2 Your first program in JAX
This chapter covers
- The high-level structure of a JAX deep learning project
- Loading a dataset
- Creating a simple neural network in JAX
- Using JAX transformations for auto-vectorization, calculating gradients, and Just-in-Time compilation
- Saving and loading a model
- Pure and impure functions
JAX is a library for composable transformations of Python and NumPy programs. Though it is not limited to deep learning research, it is often considered a deep learning framework, sometimes the third after PyTorch and TensorFlow. Therefore, many people start learning JAX for deep learning applications.
In this chapter, we’ll do a deep learning “hello world” exercise. We will build a simple neural network application demonstrating the JAX approach to building a deep learning model.

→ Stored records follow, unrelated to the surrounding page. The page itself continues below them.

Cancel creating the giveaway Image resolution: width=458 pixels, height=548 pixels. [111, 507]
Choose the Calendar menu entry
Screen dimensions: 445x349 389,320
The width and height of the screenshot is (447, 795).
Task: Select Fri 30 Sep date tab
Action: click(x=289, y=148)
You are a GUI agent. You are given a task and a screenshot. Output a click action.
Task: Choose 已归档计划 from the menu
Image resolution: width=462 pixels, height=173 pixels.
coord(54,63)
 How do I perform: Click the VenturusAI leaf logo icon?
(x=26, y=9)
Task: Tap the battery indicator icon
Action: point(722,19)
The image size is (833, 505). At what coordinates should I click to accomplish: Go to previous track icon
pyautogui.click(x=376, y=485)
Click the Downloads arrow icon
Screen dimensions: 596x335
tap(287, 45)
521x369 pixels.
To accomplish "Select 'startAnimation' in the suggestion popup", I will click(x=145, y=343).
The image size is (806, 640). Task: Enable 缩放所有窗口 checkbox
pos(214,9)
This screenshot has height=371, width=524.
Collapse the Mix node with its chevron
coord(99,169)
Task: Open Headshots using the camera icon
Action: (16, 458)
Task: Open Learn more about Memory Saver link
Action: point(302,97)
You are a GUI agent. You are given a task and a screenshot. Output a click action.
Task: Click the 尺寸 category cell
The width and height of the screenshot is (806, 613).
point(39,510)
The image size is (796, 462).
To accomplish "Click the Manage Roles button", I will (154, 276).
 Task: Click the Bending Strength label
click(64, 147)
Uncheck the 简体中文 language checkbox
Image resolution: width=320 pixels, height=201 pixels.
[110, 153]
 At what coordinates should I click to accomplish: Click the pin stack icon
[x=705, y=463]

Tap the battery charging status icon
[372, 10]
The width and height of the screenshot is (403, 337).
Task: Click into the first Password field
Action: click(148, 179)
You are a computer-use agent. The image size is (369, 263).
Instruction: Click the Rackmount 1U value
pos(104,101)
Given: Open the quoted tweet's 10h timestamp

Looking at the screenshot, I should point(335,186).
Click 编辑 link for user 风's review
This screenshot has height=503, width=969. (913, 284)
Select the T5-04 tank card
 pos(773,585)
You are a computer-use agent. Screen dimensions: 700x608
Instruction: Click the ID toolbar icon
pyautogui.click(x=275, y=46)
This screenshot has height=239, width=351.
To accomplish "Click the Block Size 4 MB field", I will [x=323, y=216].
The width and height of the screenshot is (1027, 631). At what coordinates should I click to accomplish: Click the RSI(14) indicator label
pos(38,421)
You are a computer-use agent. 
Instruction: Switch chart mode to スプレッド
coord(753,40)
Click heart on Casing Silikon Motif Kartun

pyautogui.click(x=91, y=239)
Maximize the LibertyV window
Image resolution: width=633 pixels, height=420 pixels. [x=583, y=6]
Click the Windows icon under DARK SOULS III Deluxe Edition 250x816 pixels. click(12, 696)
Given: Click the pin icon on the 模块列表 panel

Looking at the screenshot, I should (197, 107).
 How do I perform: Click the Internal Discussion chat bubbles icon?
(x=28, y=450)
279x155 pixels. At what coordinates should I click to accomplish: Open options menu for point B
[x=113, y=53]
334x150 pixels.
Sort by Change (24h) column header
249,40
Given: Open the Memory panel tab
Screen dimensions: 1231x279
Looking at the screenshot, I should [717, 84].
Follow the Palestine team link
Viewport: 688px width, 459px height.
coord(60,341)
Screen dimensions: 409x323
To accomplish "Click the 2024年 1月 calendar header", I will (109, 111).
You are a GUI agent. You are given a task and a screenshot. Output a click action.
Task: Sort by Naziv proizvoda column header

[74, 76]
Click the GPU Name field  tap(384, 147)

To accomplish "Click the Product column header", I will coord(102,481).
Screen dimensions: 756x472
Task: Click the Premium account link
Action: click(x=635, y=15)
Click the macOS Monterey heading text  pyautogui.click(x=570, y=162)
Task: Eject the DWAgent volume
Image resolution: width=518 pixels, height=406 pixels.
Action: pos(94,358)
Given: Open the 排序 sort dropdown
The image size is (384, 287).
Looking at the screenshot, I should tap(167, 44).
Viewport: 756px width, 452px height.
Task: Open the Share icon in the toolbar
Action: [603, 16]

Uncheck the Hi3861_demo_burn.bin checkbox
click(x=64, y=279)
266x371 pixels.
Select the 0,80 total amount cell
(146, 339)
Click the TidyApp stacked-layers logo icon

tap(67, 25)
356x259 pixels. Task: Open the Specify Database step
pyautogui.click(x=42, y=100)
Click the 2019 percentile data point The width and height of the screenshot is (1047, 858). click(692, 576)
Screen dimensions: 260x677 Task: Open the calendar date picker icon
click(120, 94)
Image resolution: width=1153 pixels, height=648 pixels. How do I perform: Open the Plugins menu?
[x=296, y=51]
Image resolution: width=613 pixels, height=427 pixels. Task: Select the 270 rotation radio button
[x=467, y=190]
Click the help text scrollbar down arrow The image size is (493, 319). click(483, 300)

It’s an image classification model that works on the MNIST handwritten digit dataset – a problem you’ve likely seen or addressed with PyTorch or TensorFlow. This project will introduce you to three of the main JAX transformations: grad() for taking gradients, jit() for compilation, and vmap() for auto-vectorization. With just these three transformations, you can build custom neural network solutions that do not need to be distributed on a cluster (for distributed computations, there is a separate pmap() transformation).
The chapter provides an overall, big-picture view, highlighting JAX features and essential concepts. We will explain the details of these concepts in later chapters.